Conclusions: Results are consistent with our previous study showing the co-morbid group to be the most costly population requiring significant care. Also, their expenditure pattern indicates that they are receiving a similar type and amount of medication as those HIV patients without serious mental illness. The AIDs only group, though not co-morbid for serious mental illness, had substantial psychiatric costs. Costs for the two HIV/AIDs population groups average $16,223 per person which is similar to the costs found in the Hopkins study of Medicaid AIDS patients and a four state Medicaid study by NERI looking at AIDS/MH/SA individuals. A follow-up study is needed to see the extent of substitution of drugs for ambulatory and inpatient services for HIV/AIDS related illness and if the SMI are using the same level of antiretroviral drug combinations as other HIV/AIDS patients.

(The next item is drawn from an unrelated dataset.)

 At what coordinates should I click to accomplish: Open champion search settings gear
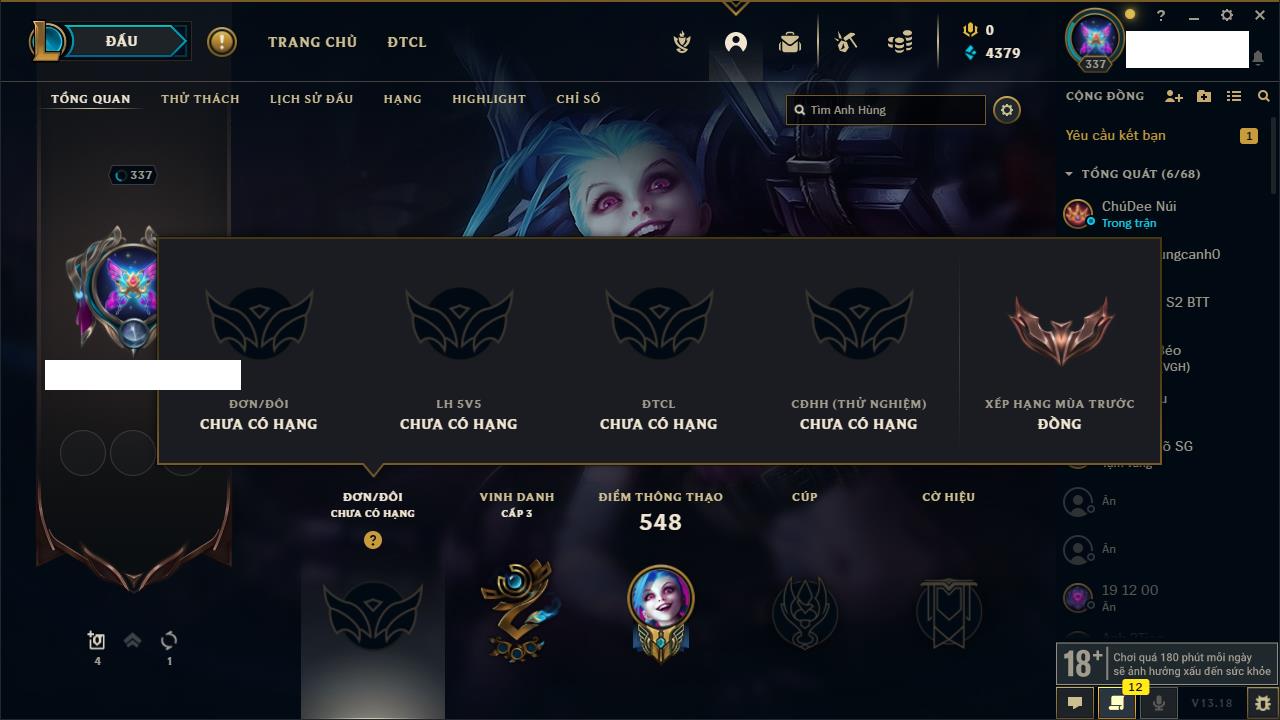pyautogui.click(x=1007, y=110)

Impact of Housing Policies: Assessing the Residential Segregation of People with Psychiatric Disabilities through a Geographic Information Systems Study
Métraux, S, Caplan J, KlugmanD, Hadley TR (in press). "Assessing Residential Segregation Among Medicaid Recipients With Psychiatric Disability in Philadelphia"

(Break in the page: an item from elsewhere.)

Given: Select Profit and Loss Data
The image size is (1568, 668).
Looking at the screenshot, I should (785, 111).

Abstract from published paper:
This study assessed the extent of residential segregation among 15,246 people diagnosed with psychiatric disabilities and receiving Medicaid (MA) in Philadelphia, and an identically sized group of MA recipients serving as matched controls. Results indicate that overall levels of residential segregation among this group were modest at their most extreme; were not markedly different from a control group of Medicaid recipients without any record of treatment for severe mental illness; and were substantially reduced after taking poverty into account. There were, however, localized areas in Philadelphia that showed distinct concentrations of persons with psychiatric disability, suggesting there may be a subgroup that is more at-risk for living in areas with elevated concentrations of persons with serious psychiatric disability.